Stored data:
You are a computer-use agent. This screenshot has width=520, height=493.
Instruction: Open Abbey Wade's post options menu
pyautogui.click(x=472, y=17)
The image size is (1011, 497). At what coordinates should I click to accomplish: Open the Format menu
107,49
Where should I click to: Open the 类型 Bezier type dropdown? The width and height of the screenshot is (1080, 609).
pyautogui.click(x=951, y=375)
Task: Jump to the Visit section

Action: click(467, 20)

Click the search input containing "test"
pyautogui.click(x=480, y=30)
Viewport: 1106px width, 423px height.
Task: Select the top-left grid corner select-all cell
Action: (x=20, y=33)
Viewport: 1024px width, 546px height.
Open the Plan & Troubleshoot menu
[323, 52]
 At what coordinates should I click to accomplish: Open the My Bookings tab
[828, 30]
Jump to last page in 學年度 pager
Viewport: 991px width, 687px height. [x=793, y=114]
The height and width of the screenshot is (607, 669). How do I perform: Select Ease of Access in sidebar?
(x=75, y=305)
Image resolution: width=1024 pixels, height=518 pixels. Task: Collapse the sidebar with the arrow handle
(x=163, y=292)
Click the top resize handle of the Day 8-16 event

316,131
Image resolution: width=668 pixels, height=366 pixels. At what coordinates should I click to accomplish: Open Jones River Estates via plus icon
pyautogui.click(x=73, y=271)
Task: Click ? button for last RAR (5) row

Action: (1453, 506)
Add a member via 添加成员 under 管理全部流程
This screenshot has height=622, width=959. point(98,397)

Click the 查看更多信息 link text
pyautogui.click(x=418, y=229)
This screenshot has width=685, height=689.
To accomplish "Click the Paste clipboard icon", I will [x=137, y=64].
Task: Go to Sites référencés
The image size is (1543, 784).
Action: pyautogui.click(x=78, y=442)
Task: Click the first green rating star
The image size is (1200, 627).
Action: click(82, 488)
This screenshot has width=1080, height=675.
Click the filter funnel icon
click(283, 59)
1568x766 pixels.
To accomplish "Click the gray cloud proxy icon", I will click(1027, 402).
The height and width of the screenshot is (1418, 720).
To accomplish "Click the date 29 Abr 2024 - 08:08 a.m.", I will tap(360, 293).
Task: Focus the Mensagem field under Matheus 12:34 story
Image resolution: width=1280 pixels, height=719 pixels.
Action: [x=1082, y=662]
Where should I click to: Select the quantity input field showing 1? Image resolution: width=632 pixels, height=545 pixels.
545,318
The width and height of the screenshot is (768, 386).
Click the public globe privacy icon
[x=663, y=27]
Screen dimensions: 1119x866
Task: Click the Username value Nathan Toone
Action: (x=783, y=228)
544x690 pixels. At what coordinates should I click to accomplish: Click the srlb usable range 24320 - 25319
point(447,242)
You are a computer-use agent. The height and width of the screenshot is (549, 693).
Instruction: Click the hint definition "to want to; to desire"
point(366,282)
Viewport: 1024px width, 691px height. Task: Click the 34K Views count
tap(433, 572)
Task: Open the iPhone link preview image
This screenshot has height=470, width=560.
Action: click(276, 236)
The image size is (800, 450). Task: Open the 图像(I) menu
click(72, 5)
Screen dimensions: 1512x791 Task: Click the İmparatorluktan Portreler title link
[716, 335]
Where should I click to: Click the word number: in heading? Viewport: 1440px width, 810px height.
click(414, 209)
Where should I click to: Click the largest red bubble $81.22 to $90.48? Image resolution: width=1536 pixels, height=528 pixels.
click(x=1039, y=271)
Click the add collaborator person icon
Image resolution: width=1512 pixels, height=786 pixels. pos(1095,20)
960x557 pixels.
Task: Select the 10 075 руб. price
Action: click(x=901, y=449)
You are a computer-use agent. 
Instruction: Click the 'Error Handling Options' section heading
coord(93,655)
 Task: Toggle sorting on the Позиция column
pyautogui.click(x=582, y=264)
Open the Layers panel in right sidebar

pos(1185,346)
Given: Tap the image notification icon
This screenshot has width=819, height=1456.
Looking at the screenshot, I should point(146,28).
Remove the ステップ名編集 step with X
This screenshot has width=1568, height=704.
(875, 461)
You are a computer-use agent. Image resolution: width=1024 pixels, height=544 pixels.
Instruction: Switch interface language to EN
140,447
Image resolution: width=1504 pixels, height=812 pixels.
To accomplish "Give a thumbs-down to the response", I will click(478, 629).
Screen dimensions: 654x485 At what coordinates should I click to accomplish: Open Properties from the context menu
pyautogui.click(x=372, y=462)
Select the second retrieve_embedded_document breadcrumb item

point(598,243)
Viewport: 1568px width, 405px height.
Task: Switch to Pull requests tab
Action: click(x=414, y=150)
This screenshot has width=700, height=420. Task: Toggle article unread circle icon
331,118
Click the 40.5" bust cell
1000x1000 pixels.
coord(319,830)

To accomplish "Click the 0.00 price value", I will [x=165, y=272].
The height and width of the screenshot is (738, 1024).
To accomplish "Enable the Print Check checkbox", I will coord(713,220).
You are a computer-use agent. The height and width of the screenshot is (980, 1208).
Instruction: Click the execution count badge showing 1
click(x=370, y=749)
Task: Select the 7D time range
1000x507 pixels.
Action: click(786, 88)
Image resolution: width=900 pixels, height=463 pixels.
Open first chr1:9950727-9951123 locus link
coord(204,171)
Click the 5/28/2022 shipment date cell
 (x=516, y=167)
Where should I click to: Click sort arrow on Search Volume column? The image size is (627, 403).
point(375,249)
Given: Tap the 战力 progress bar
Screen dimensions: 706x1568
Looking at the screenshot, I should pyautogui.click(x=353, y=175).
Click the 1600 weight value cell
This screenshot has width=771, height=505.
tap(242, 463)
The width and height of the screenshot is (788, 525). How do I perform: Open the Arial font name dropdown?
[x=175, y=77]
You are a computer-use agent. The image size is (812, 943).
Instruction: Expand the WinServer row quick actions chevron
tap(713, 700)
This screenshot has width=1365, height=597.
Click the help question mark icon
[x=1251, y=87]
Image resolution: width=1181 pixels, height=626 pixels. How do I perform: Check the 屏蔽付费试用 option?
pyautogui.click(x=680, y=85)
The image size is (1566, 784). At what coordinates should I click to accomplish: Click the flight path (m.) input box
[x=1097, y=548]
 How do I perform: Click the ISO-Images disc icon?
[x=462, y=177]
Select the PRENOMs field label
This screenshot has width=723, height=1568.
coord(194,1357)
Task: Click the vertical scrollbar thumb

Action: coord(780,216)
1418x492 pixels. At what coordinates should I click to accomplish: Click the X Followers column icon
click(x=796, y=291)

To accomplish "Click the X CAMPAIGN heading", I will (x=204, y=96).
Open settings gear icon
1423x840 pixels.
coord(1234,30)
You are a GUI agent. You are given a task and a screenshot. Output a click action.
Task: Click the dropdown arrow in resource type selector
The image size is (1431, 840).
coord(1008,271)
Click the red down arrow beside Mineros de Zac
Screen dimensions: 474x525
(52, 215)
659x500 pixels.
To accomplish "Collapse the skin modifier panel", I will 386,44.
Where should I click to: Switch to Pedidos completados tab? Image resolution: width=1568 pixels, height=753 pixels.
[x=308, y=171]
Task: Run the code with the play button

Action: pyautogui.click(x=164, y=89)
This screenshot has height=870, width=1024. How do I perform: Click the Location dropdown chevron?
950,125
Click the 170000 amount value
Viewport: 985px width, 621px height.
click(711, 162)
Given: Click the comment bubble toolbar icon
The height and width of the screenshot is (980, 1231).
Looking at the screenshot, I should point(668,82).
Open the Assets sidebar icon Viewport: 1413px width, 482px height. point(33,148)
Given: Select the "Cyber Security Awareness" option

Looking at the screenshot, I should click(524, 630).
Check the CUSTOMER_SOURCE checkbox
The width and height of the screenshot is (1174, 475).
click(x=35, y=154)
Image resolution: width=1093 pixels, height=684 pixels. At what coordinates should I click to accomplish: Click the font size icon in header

Aim of the task: Lines holding the word "computer" are the answer; copy each one from the records above.

Reply to the task:
You are a computer-use agent. This screenshot has width=520, height=493.
You are a computer-use agent. The height and width of the screenshot is (549, 693).
You are a computer-use agent. 
You are a computer-use agent. Image resolution: width=1024 pixels, height=544 pixels.
You are a computer-use agent. The height and width of the screenshot is (980, 1208).
You are a computer-use agent. The image size is (812, 943).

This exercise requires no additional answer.